[[ Supplied information open ]]

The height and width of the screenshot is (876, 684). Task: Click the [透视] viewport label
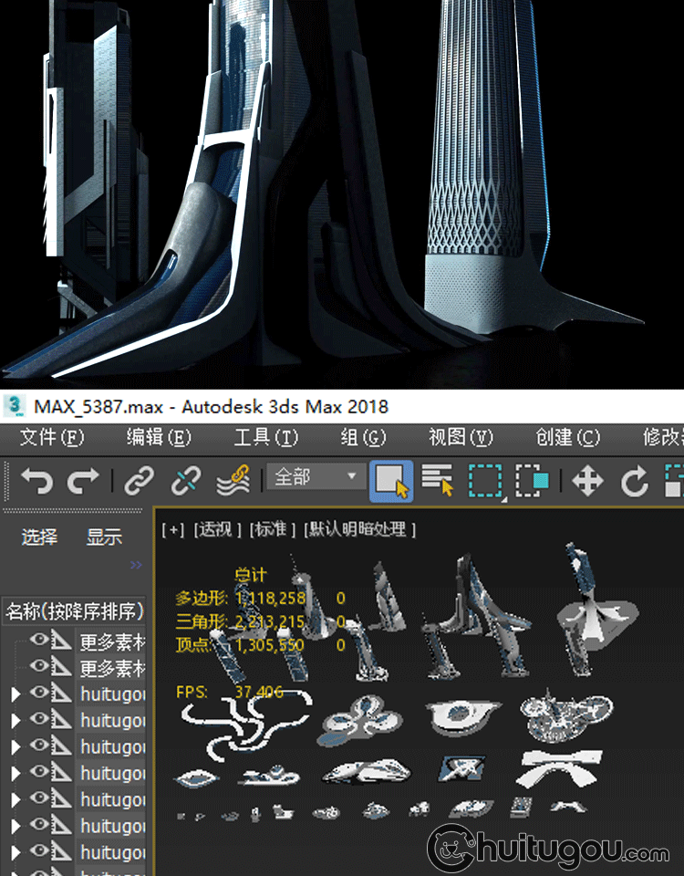click(x=217, y=530)
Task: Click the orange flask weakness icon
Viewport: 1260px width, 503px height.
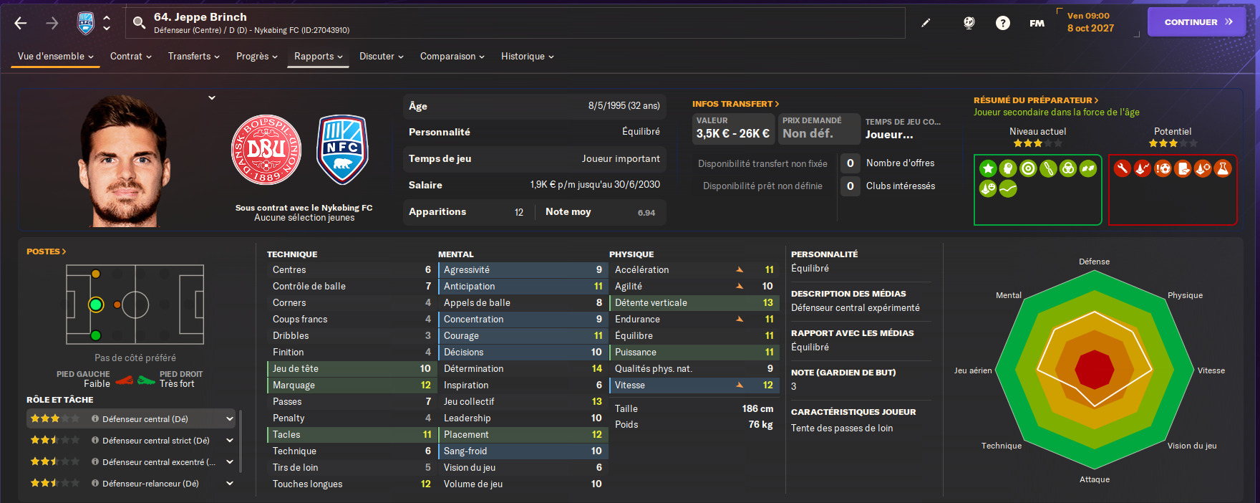Action: 1223,168
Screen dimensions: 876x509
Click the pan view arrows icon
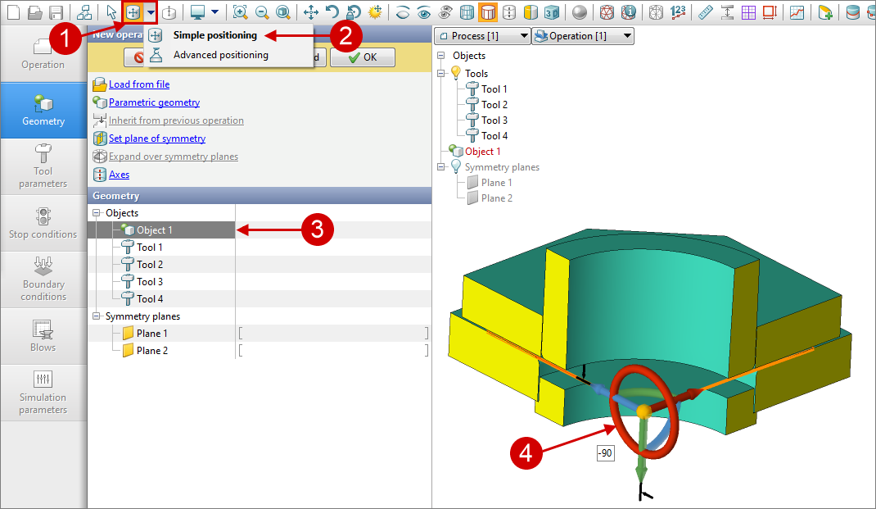311,12
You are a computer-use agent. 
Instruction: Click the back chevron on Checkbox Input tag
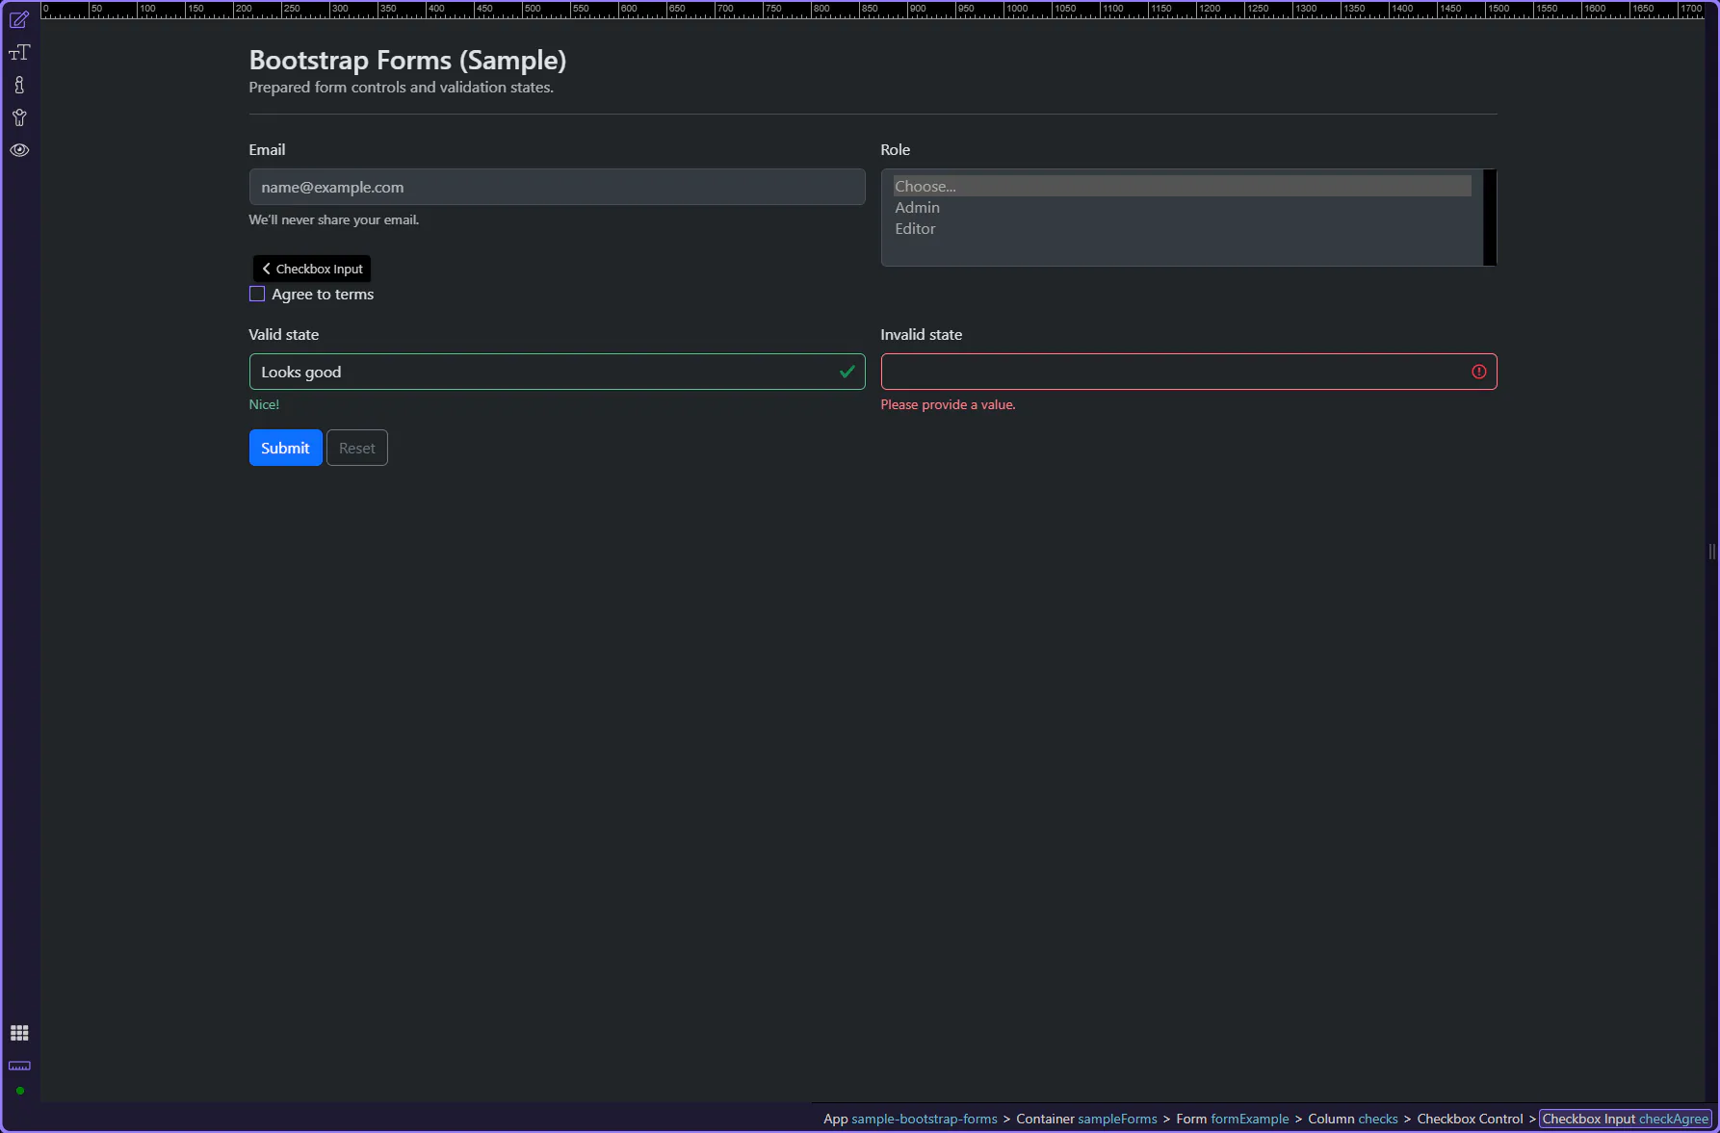pyautogui.click(x=266, y=269)
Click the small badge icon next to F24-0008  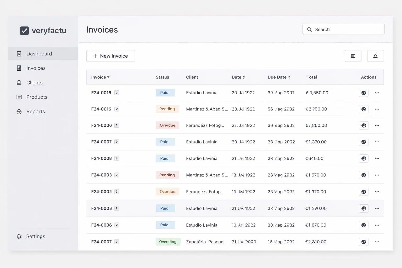[117, 158]
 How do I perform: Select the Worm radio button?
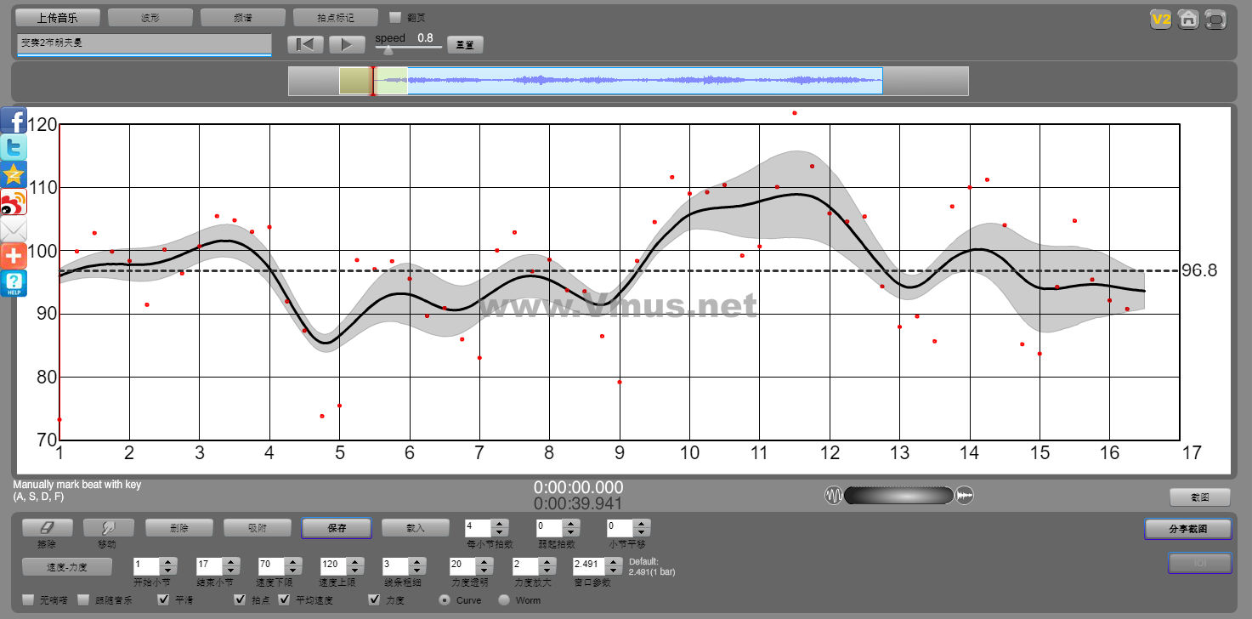[x=504, y=600]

[[ Supplied information closed ]]

Could you transcribe exactly the entries above, but only the lines from the one with "Task: Click the orange flask weakness icon" through the one with "You are a computer-use agent.", and without pictures?

▶ [Response to this task]:
Task: Click the orange flask weakness icon
Viewport: 1260px width, 503px height.
Action: 1223,168
Screen dimensions: 876x509
Click the pan view arrows icon
311,12
You are a computer-use agent. 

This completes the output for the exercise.